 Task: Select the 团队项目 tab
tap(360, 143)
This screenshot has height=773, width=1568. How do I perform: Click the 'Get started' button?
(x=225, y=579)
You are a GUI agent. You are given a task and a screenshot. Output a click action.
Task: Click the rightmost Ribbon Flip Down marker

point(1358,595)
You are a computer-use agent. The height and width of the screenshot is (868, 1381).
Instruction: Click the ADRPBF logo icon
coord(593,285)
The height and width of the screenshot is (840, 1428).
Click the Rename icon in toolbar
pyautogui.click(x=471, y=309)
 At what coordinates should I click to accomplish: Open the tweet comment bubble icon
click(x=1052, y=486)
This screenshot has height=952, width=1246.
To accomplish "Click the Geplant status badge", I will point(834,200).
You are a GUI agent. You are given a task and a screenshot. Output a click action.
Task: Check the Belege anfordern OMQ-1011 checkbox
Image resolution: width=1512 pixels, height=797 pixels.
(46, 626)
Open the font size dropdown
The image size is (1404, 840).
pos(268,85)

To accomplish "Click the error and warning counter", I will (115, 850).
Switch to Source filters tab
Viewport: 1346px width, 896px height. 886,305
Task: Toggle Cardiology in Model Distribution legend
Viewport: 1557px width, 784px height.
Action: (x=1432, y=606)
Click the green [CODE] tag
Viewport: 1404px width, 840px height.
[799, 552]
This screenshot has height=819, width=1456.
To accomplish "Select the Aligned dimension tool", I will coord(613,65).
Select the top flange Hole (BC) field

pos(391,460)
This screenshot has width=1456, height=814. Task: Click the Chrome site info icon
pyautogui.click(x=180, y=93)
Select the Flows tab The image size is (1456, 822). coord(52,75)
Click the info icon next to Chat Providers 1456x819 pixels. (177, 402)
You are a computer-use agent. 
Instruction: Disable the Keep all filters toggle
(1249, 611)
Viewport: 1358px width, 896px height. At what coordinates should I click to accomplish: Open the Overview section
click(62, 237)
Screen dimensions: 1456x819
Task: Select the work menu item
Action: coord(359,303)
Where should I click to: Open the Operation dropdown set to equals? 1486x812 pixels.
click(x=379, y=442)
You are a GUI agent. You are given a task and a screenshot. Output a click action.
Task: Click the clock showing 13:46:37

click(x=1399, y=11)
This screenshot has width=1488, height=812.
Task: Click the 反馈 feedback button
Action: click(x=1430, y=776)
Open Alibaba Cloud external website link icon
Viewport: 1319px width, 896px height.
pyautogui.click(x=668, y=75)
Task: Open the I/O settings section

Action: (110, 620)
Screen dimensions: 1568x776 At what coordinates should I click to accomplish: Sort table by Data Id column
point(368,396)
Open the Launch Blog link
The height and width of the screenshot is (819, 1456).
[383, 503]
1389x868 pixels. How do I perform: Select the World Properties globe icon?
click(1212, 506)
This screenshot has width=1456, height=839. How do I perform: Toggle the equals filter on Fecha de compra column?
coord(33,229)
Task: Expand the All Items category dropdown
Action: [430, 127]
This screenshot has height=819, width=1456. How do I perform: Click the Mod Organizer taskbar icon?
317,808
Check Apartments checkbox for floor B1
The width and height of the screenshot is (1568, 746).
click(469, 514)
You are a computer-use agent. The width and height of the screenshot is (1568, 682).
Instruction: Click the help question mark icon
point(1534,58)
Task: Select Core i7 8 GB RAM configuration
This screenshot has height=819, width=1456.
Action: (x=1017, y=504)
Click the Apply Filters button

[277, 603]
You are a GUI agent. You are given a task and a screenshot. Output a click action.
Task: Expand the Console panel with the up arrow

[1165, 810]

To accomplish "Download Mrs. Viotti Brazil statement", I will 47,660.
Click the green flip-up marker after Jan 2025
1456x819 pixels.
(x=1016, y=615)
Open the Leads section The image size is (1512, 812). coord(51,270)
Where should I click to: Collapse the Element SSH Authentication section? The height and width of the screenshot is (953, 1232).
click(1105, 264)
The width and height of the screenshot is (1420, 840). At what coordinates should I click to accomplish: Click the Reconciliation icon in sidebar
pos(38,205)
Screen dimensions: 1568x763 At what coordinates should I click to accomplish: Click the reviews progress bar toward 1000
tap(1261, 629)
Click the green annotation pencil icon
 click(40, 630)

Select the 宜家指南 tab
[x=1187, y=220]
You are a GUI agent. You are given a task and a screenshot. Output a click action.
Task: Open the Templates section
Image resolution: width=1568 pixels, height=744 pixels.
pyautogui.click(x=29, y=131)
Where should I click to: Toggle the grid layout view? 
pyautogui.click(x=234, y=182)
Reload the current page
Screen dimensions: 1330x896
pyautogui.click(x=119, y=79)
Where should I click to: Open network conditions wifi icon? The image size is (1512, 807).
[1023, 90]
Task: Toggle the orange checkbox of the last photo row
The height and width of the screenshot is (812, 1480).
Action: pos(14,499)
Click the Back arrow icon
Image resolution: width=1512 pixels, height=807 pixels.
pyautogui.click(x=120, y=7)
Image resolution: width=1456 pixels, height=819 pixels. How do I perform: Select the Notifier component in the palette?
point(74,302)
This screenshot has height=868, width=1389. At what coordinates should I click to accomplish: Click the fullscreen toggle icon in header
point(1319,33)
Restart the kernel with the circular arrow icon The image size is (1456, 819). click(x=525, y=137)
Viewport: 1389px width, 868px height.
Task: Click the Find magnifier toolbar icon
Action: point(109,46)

+++

Goal of the exercise
Your answer must be the full listing above, printed exactly as it stands.

Worked solution
 Task: Select the 团队项目 tab
tap(360, 143)
This screenshot has height=773, width=1568. How do I perform: Click the 'Get started' button?
(x=225, y=579)
You are a GUI agent. You are given a task and a screenshot. Output a click action.
Task: Click the rightmost Ribbon Flip Down marker

point(1358,595)
You are a computer-use agent. The height and width of the screenshot is (868, 1381).
Instruction: Click the ADRPBF logo icon
coord(593,285)
The height and width of the screenshot is (840, 1428).
Click the Rename icon in toolbar
pyautogui.click(x=471, y=309)
 At what coordinates should I click to accomplish: Open the tweet comment bubble icon
click(x=1052, y=486)
This screenshot has height=952, width=1246.
To accomplish "Click the Geplant status badge", I will point(834,200).
You are a GUI agent. You are given a task and a screenshot. Output a click action.
Task: Check the Belege anfordern OMQ-1011 checkbox
Image resolution: width=1512 pixels, height=797 pixels.
(46, 626)
Open the font size dropdown
The image size is (1404, 840).
pos(268,85)

To accomplish "Click the error and warning counter", I will (115, 850).
Switch to Source filters tab
Viewport: 1346px width, 896px height. 886,305
Task: Toggle Cardiology in Model Distribution legend
Viewport: 1557px width, 784px height.
Action: (x=1432, y=606)
Click the green [CODE] tag
Viewport: 1404px width, 840px height.
[799, 552]
This screenshot has height=819, width=1456.
To accomplish "Select the Aligned dimension tool", I will coord(613,65).
Select the top flange Hole (BC) field

pos(391,460)
This screenshot has width=1456, height=814. Task: Click the Chrome site info icon
pyautogui.click(x=180, y=93)
Select the Flows tab The image size is (1456, 822). coord(52,75)
Click the info icon next to Chat Providers 1456x819 pixels. (177, 402)
You are a computer-use agent. 
Instruction: Disable the Keep all filters toggle
(1249, 611)
Viewport: 1358px width, 896px height. At what coordinates should I click to accomplish: Open the Overview section
click(62, 237)
Screen dimensions: 1456x819
Task: Select the work menu item
Action: coord(359,303)
Where should I click to: Open the Operation dropdown set to equals? 1486x812 pixels.
click(x=379, y=442)
You are a GUI agent. You are given a task and a screenshot. Output a click action.
Task: Click the clock showing 13:46:37

click(x=1399, y=11)
This screenshot has width=1488, height=812.
Task: Click the 反馈 feedback button
Action: click(x=1430, y=776)
Open Alibaba Cloud external website link icon
Viewport: 1319px width, 896px height.
pyautogui.click(x=668, y=75)
Task: Open the I/O settings section

Action: (110, 620)
Screen dimensions: 1568x776 At what coordinates should I click to accomplish: Sort table by Data Id column
point(368,396)
Open the Launch Blog link
The height and width of the screenshot is (819, 1456).
[383, 503]
1389x868 pixels. How do I perform: Select the World Properties globe icon?
click(1212, 506)
This screenshot has width=1456, height=839. How do I perform: Toggle the equals filter on Fecha de compra column?
coord(33,229)
Task: Expand the All Items category dropdown
Action: [430, 127]
This screenshot has height=819, width=1456. How do I perform: Click the Mod Organizer taskbar icon?
317,808
Check Apartments checkbox for floor B1
The width and height of the screenshot is (1568, 746).
click(469, 514)
You are a computer-use agent. The width and height of the screenshot is (1568, 682).
Instruction: Click the help question mark icon
point(1534,58)
Task: Select Core i7 8 GB RAM configuration
This screenshot has height=819, width=1456.
Action: (x=1017, y=504)
Click the Apply Filters button

[277, 603]
You are a GUI agent. You are given a task and a screenshot. Output a click action.
Task: Expand the Console panel with the up arrow

[1165, 810]

To accomplish "Download Mrs. Viotti Brazil statement", I will 47,660.
Click the green flip-up marker after Jan 2025
1456x819 pixels.
(x=1016, y=615)
Open the Leads section The image size is (1512, 812). coord(51,270)
Where should I click to: Collapse the Element SSH Authentication section? The height and width of the screenshot is (953, 1232).
click(1105, 264)
The width and height of the screenshot is (1420, 840). At what coordinates should I click to accomplish: Click the Reconciliation icon in sidebar
pos(38,205)
Screen dimensions: 1568x763 At what coordinates should I click to accomplish: Click the reviews progress bar toward 1000
tap(1261, 629)
Click the green annotation pencil icon
 click(40, 630)

Select the 宜家指南 tab
[x=1187, y=220]
You are a GUI agent. You are given a task and a screenshot. Output a click action.
Task: Open the Templates section
Image resolution: width=1568 pixels, height=744 pixels.
pyautogui.click(x=29, y=131)
Where should I click to: Toggle the grid layout view? 
pyautogui.click(x=234, y=182)
Reload the current page
Screen dimensions: 1330x896
pyautogui.click(x=119, y=79)
Where should I click to: Open network conditions wifi icon? The image size is (1512, 807).
[1023, 90]
Task: Toggle the orange checkbox of the last photo row
The height and width of the screenshot is (812, 1480).
Action: pos(14,499)
Click the Back arrow icon
Image resolution: width=1512 pixels, height=807 pixels.
pyautogui.click(x=120, y=7)
Image resolution: width=1456 pixels, height=819 pixels. How do I perform: Select the Notifier component in the palette?
point(74,302)
This screenshot has height=868, width=1389. At what coordinates should I click to accomplish: Click the fullscreen toggle icon in header
point(1319,33)
Restart the kernel with the circular arrow icon The image size is (1456, 819). click(x=525, y=137)
Viewport: 1389px width, 868px height.
Task: Click the Find magnifier toolbar icon
Action: point(109,46)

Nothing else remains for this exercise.